Bias in CME due to the presence of commercial support is overrated

So I missed out on the whole CME outrage that came up earlier this year in a Archives of Internal Medicine study, but I do have a theory about it that I’d like to try out.

I’m not interested in getting into the “perceived potential bias” vs “actual bias” argument – which is a good one and one Tom Sullivan wrote about extensively – but would rather take a look at two commonly held beliefs which were supported by data from this study and then postulate my own theory.

Here are the two beliefs supported by the study:

  • A CME activity with multiple funders has less potential to be biased than a CME activity with a single funder.
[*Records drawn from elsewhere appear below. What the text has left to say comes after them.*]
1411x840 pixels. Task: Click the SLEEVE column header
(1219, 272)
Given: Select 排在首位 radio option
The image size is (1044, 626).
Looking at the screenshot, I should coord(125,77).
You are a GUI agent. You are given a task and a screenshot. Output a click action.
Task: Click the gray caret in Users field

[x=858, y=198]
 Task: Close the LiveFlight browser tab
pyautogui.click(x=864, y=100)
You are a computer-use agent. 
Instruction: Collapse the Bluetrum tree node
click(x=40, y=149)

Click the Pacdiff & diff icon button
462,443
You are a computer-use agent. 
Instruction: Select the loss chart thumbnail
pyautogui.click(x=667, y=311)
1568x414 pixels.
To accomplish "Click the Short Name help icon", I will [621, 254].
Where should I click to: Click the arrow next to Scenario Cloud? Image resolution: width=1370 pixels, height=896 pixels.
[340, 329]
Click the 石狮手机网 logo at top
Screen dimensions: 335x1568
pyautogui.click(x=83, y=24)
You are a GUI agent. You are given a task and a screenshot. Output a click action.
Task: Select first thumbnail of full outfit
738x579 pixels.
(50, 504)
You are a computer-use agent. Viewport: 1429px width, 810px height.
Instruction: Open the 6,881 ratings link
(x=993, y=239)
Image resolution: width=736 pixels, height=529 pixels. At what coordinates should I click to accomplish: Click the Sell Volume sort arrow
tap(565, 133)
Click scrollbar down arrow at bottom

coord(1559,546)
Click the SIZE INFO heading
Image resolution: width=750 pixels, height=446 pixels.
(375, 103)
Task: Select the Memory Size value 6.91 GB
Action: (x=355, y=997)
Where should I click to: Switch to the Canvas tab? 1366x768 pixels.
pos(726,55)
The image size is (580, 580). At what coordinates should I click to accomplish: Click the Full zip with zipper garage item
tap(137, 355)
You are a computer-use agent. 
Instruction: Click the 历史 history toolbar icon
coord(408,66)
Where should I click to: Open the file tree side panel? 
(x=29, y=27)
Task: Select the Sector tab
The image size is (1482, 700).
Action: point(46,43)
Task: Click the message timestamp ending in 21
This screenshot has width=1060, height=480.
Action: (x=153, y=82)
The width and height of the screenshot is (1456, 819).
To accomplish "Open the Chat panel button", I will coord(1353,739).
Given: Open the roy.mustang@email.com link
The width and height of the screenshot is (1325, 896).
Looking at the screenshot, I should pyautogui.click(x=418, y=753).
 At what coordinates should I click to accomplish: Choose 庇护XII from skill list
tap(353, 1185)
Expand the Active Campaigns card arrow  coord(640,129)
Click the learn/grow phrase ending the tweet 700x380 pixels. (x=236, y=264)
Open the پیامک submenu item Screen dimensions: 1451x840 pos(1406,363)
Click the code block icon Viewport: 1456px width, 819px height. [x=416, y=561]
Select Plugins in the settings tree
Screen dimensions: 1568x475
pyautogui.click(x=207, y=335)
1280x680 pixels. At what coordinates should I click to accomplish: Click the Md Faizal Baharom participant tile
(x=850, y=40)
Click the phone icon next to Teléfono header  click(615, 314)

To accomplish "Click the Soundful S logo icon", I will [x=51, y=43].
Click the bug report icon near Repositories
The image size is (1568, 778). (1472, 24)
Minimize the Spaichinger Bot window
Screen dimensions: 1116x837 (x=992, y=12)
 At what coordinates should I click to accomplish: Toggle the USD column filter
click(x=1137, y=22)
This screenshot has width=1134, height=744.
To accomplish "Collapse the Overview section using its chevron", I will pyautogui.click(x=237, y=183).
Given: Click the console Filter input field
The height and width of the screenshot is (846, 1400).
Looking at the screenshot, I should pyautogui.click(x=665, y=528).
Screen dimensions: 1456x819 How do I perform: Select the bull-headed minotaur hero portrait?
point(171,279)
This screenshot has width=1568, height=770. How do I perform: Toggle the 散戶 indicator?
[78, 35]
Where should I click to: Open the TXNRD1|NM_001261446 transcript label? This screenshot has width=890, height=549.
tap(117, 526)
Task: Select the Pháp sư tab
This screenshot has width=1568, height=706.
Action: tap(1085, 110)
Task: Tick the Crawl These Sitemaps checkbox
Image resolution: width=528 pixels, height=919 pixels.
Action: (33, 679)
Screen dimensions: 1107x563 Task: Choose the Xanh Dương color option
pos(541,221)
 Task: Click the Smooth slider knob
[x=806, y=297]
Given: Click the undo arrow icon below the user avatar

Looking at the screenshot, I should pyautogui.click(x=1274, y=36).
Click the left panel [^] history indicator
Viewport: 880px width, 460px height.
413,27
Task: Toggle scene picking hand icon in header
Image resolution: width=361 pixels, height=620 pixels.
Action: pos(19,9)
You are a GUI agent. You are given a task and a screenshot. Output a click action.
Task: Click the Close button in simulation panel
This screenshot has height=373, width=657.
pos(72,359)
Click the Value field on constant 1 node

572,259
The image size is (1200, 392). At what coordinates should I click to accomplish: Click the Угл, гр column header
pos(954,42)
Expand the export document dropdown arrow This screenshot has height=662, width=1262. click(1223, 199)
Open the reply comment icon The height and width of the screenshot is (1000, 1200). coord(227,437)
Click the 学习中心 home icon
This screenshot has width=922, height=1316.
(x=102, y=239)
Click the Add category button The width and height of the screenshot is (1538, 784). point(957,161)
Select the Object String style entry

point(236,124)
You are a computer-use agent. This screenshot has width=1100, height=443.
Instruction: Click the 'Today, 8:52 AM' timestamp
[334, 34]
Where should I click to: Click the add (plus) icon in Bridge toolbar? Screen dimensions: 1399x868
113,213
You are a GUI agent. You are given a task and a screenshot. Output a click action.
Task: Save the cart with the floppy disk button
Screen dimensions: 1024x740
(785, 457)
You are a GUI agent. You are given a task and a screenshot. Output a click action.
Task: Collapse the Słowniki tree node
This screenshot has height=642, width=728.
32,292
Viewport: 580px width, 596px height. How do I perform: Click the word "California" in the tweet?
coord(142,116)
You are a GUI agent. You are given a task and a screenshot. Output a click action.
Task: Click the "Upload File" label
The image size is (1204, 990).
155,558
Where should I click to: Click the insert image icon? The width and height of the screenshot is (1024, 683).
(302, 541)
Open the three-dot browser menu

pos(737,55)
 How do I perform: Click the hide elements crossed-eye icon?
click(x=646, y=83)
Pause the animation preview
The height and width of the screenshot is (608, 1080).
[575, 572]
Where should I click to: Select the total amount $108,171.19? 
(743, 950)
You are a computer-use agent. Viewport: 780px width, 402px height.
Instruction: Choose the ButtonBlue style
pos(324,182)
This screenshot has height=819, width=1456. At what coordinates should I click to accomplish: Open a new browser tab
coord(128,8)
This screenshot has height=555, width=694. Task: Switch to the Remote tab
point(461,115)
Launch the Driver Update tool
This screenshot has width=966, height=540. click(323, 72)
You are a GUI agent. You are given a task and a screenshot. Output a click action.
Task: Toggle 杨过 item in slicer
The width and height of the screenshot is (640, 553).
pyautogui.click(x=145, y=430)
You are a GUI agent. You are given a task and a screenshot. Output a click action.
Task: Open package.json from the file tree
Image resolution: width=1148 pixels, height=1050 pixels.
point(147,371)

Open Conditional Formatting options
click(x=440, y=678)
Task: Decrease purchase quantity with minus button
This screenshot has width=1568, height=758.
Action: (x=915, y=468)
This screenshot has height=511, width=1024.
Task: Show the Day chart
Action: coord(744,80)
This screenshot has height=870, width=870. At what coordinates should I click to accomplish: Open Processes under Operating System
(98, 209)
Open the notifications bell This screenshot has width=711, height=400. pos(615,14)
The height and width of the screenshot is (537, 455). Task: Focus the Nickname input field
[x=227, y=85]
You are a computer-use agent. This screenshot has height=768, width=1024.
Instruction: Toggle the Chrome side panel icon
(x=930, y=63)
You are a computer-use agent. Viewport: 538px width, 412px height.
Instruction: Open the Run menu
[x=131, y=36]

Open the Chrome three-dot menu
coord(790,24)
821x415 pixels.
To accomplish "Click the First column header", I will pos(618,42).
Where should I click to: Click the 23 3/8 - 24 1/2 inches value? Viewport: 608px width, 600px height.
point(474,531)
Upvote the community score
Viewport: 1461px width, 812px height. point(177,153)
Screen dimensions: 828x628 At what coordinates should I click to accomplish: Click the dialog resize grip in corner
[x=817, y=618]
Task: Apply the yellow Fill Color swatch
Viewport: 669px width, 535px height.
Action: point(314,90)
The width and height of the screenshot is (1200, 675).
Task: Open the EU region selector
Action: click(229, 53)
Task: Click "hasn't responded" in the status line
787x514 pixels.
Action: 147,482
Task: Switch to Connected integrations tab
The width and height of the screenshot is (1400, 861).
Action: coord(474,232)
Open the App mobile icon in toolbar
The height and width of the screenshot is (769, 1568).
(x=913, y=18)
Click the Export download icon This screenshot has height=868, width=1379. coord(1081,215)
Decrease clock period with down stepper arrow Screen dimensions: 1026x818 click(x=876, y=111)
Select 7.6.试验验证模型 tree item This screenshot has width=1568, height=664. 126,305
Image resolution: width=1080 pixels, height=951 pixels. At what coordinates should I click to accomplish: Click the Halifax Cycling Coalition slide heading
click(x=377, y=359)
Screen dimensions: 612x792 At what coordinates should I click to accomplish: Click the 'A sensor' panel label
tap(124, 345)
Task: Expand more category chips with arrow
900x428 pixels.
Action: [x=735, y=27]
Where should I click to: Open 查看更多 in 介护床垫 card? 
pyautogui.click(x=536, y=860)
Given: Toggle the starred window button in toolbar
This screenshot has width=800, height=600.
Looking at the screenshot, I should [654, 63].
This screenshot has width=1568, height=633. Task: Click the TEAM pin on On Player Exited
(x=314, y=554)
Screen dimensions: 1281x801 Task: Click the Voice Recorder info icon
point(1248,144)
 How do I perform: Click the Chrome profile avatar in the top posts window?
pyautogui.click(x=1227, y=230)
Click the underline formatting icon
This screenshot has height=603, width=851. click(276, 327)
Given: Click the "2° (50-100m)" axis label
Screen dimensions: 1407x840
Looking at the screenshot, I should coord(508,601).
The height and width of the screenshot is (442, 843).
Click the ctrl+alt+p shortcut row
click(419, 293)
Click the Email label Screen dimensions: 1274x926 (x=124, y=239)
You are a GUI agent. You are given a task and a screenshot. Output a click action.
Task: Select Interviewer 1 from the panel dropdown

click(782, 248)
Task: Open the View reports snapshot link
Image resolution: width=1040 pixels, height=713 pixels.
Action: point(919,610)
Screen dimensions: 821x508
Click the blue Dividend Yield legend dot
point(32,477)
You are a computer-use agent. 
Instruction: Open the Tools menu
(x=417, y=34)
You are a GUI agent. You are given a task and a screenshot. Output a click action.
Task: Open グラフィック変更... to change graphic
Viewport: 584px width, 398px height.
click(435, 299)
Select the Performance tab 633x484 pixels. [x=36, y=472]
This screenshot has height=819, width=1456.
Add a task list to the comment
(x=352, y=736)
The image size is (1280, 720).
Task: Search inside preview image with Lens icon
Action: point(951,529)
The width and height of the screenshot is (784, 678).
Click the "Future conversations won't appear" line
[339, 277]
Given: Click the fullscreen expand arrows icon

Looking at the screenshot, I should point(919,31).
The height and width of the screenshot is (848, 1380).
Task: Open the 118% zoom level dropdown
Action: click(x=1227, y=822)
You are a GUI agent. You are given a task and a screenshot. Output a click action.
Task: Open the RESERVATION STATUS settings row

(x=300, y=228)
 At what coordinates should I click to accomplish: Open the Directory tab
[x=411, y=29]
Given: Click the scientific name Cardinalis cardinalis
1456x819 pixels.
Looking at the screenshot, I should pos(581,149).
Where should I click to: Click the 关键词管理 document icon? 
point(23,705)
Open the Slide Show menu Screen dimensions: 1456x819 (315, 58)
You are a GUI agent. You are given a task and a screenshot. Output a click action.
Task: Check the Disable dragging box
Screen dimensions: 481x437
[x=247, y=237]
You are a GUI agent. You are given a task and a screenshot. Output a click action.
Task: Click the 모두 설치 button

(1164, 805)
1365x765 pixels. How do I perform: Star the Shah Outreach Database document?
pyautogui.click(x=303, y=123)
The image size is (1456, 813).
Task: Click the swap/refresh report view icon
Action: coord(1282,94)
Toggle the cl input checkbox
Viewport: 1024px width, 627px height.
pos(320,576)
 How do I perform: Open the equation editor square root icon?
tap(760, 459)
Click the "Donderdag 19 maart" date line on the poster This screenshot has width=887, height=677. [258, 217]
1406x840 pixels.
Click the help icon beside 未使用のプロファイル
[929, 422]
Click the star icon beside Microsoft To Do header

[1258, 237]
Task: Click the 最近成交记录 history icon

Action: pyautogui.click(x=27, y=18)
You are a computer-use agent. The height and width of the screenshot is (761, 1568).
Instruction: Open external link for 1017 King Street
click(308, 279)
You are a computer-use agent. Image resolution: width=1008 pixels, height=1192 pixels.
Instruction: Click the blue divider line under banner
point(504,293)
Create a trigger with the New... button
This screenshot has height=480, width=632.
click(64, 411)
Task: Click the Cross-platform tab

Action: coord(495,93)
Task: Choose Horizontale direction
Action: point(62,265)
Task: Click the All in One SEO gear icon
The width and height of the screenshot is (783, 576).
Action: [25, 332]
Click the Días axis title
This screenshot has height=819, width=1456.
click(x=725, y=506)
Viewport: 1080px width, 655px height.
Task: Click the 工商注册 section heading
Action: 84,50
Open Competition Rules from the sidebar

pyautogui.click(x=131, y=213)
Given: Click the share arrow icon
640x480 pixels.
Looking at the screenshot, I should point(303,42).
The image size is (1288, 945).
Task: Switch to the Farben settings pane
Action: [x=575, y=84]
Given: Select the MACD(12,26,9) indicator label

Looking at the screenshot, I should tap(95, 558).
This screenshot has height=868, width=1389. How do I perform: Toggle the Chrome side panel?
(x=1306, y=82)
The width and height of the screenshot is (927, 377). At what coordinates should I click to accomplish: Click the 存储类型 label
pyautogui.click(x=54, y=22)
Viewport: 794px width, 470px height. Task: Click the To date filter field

Both of these have more potential to be biased than an activity with no funding from industry.
  • The greater the percentage of an activity’s overall costs covered by a single commercial supporter, the more potential it has to be biased.

And here is my theory: the number of commercial supporters and amount or percentage of commercial support has little impact on the potential for bias.

I got myself into a little hot water awhile back for using the phrase “I’m going to let you in on a little secret.” Throwing caution to the wind, I’m going to let you in on a little secret: CME providers don’t talk to commercial supporters about content. We don’t talk to them about speakers. We write our own needs assessments. We write our own learning objectives. We develop the content ourselves and pick our own speakers. There could be one commercial supporter or twenty commercial supporters; the content is still going to be the same.

Why? The ACCME. Scoff all you want, but it’s true. Any financial gain that might be earned by slanting a CME activity to appeal to a single funder is not worth the risk of losing your organization’s ACCME accreditation. That seems to be a point that gets lost whenever discussions of CME and the inadequacy of the ACCME are brought up. No, there are not a lot of organizations that have lost their accreditation status, but there doesn’t have to be. Just having one is enough to put the fear of God into the hearts of any accredited organization.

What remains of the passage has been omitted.